Dopo lunghi mesi di aspri confronti e scontri armati, la crisi in Ucraina è ormai arrivata al nodo centrale: il futuro della regione orientale, abitata da una rilevante minoranza russa. Persa la partita per il controllo del governo centrale di Kiev, la Russia di Putin si è assicurata il controllo della Crimea con un’operazione ben orchestrata dal punto di vista militare e in definitiva poco rischiosa.
La Crimea è popolata in maggioranza da russi, è una regione ben circoscritta, ospita importanti basi militari delle forze armate di Mosca e rappresenta un trampolino fondamentale per far accedere la Russia direttamente al Mar Nero. Per Putin si trattava di un tassello geopolitico troppo importante e per l’Ucraina (come per l’Occidente) di una perdita tutto sommato tollerabile, se con essa fosse stata garantita la stabilità dell’intera regione. Adesso però il confronto sta cambiando faccia.
Dinanzi alle indecisioni occidentali, Putin sta giocando al rialzo e per chiudere definitivamente a proprio favore una partita iniziata male sta mettendo cinicamente a repentaglio la stabilità e l’ordine interno dell’Ucraina orientale. Se il governo di Kiev, l’Unione Europea e gli Stati Uniti non acconsentiranno al volere di Mosca, le minoranze russe potrebbero “magicamente” mobilitarsi e sostenere l’indipendenza delle loro regioni anche attraverso l’uso della forza. La tregua di Pasqua ha vacillato a causa di alcuni episodi di violenza, mentre l’accordo sul disarmo dei gruppi paramilitari di entrambe le parti firmato a Ginevra venerdì scorso è rimasto, per ora, solo sulla carta.
Si sta ormai oltrepassando il limite fra la realpolitik e il cinico machiavellismo. Putin scherza col fuoco e lo sa perfettamente. Sostiene di essere guidato dalla volontà di proteggere le minoranze russe, ma in realtà le sta utilizzando come strumento per mettere in difficoltà l’Europa e gli Stati Uniti, senza preoccuparsi troppo di cosa potrebbe effettivamente accadere se scoppiasse una guerra civile. Gli esperti di questo tipo di conflitti sanno bene che la situazione ucraina comporta un rischio reale ma non drammatico di scoppio della violenza, se il contesto non viene alterato appositamente.
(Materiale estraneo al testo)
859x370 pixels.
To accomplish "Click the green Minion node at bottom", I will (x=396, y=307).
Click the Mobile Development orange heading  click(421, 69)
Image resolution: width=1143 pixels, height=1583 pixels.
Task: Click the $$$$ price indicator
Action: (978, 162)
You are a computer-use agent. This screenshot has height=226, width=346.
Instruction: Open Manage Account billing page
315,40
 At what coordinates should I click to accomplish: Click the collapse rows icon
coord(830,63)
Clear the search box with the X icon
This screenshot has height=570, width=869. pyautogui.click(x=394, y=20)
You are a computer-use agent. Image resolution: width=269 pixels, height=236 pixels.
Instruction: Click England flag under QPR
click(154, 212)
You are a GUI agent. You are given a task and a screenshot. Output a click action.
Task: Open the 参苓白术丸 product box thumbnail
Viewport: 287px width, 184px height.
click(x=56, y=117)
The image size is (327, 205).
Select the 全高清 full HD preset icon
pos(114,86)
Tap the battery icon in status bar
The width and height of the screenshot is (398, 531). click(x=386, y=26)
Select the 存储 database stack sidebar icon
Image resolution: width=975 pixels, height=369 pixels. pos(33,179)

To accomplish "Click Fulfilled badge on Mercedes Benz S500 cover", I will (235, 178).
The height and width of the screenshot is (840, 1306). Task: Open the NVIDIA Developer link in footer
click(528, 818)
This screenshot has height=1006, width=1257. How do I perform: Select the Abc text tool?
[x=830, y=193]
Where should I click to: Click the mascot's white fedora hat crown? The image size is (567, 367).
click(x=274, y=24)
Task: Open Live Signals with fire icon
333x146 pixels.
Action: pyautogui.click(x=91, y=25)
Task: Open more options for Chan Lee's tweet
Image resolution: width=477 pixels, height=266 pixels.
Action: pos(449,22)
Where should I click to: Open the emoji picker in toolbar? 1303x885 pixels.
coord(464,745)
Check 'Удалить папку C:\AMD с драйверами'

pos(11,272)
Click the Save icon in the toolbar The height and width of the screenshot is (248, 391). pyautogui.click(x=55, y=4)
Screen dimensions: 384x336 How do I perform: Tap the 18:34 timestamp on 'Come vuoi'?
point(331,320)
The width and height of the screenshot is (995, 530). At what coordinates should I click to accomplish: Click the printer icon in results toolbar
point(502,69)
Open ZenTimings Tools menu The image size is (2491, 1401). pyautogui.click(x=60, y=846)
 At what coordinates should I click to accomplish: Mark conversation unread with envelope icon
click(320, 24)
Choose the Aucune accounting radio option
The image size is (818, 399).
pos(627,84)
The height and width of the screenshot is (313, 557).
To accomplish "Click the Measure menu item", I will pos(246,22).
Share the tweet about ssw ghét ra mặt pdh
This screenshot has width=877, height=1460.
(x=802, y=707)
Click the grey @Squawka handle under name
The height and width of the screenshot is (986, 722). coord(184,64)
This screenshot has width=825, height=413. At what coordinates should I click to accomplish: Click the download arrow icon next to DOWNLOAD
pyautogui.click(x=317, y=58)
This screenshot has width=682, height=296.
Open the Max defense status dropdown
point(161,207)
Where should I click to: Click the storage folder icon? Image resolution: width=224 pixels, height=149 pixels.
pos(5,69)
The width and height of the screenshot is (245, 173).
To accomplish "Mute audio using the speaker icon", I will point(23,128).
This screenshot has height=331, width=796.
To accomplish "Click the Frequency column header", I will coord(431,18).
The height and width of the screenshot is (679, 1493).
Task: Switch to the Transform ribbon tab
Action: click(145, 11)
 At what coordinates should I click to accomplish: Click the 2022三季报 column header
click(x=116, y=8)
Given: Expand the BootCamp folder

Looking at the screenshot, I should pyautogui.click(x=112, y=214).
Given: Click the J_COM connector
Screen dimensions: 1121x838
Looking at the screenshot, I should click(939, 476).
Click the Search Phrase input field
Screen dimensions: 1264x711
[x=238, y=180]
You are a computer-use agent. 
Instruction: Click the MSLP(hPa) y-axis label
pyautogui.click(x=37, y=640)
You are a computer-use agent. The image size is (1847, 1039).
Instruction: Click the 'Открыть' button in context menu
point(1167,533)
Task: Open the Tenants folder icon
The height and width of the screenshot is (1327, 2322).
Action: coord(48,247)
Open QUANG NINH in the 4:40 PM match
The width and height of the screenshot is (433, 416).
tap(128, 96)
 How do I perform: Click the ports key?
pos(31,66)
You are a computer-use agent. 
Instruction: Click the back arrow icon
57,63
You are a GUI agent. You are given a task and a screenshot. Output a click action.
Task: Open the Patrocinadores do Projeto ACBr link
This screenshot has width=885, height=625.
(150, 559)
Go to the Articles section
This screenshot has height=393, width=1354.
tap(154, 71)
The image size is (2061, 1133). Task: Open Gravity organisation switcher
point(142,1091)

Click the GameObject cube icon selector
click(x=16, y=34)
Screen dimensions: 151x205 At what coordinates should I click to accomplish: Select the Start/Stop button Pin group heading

Il problema è che la strategia russa per ottenere una soluzione gradita della crisi prevede che l’equilibrio interno possa essere modificato per far salire la tensione, sottovalutando il problema che nel momento in cui scoppiano le guerre civili risultano molto difficili da dirigere e controllare, anche per chi le ha ispirate.
Certo, se davvero scoppiasse un conflitto, probabilmente anche Mosca voterebbe a favore di una risoluzione del Consiglio di Sicurezza delle Nazioni Unite che decidesse di inviare una forza di peacekeeping, qualora questa contenesse un corposo contingente russo. La sistemazione geopolitica successiva a un simile conflitto sarebbe probabilmente più stabile dell’attuale, ma nel frattempo sarebbero state mietute molte vittime. Ci hanno pensato gli odierni difensori del revival ottocentesco di Putin che ogni tanto si affacciano sui mezzi di comunicazione? Le crociate utopistiche che dimenticano gli interessi delle grandi potenze sacrificano spesso molte vite sugli altari di ideali politici astratti, ma anche le politiche estere completamente determinate dagli interessi di potenza raramente garantiscono la pace alle popolazioni.
Nell’Ottocento ogni tanto si faceva la guerra, ed era normale. I governanti raramente morivano, gli editorialisti non esistevano, ma qualcuno veniva sacrificato. Oggi dovremmo aspirare a qualcosa di meglio.